The present disclosure also provides a sign language recognition apparatus, and fig. 4 shows a schematic structural diagram of the sign language recognition apparatus in an exemplary embodiment of the present disclosure; as shown in fig. 4, the sign language recognition apparatus 400 may include an extraction module 401, a recognition module 402, and a processing module 403. Wherein:

the extracting module 401 is configured to extract a gesture image included in the sign language video to be recognized based on a target detection algorithm, and obtain a feature vector corresponding to the gesture image.

In an exemplary embodiment of the disclosure, the obtaining module is configured to classify the gesture image according to an image classification algorithm to obtain an image classification result; and when the image classification result is a non-service type, discarding the gesture image.

In an exemplary embodiment of the disclosure, the obtaining module is configured to, when the image classification result is a service type, perform binarization processing on the gesture image to obtain a binarized image; and performing morphological processing on the obtained binary image.

In an exemplary embodiment of the disclosure, the obtaining module is configured to adjust a file size corresponding to a sign language video to be recognized to a first target value; adjusting the video frame rate corresponding to the sign language video to be identified to be a second target numerical value; and converting the video format corresponding to the sign language video to be identified into a target format.

And the recognition module 402 is configured to input the feature vector into the trained sign language recognition model, and obtain a sign language recognition result corresponding to the gesture image according to the output of the sign language recognition model.

In an exemplary embodiment of the present disclosure, the recognition module is configured to obtain a gesture image sample and label information corresponding to the gesture image sample; the label information is used for identifying semantic texts corresponding to the gesture image samples; and training a machine learning model according to the gesture image samples and the label information to obtain a sign language recognition model.

And the processing module 403 is configured to process the sign language recognition result according to a natural language processing algorithm to obtain a text recognition result corresponding to the gesture image.

In an exemplary embodiment of the disclosure, the processing module is configured to match the text recognition result with a preset standard text, and use the standard text successfully matched as a final recognition result of the gesture image.

In an exemplary embodiment of the disclosure, the processing module is configured to perform deduplication, error correction, and/or disambiguation processing on the sign language recognition result according to a natural language processing algorithm to obtain a text recognition result corresponding to the gesture image.

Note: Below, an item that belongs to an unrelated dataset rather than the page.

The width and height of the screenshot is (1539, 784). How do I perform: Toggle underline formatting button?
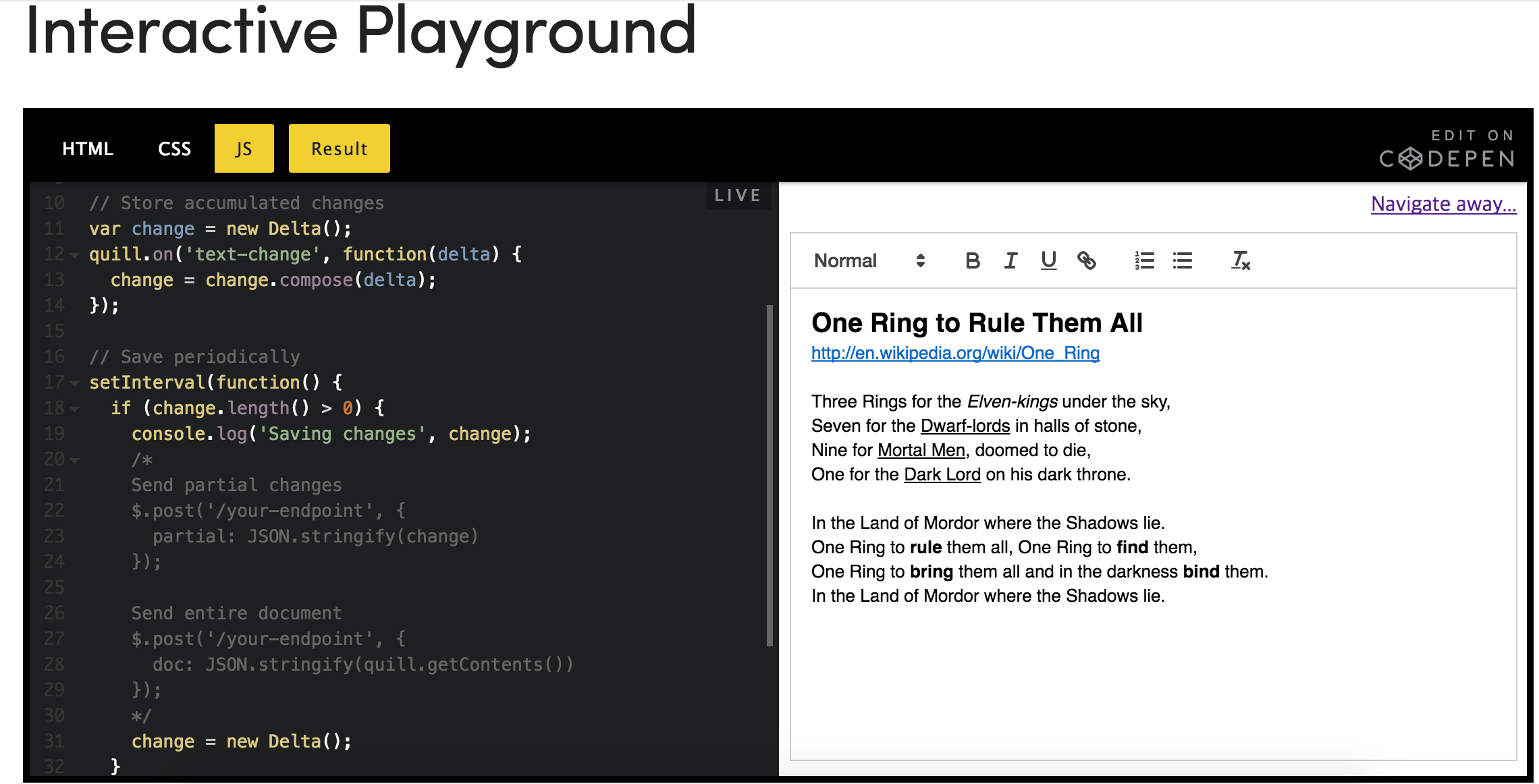[1048, 260]
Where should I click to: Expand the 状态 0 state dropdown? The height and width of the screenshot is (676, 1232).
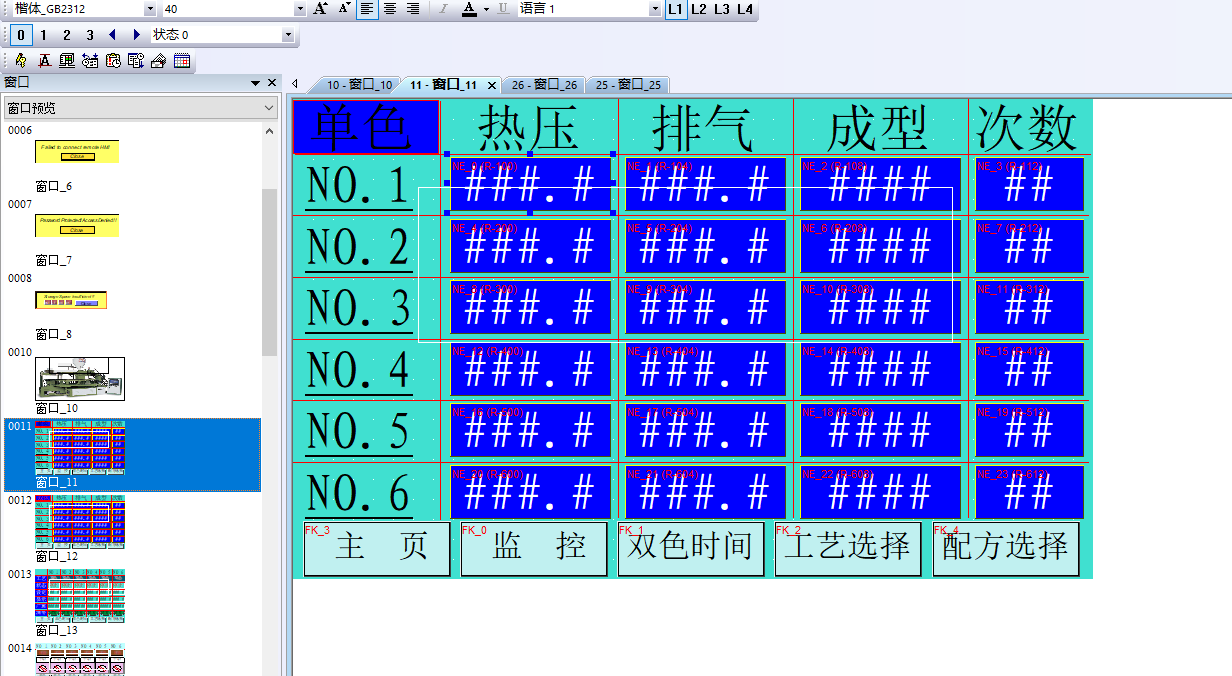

The specific details of each module in the sign language recognition device have been described in detail in the corresponding sign language recognition method, and therefore are not described herein again.

It should be noted that although in the above detailed description several modules or units of the device for action execution are mentioned, such a division is not mandatory. Indeed, the features and functionality of two or more modules or units described above may be embodied in one module or unit, according to embodiments of the present disclosure. Conversely, the features and functions of one module or unit described above may be further divided into embodiments by a plurality of modules or units.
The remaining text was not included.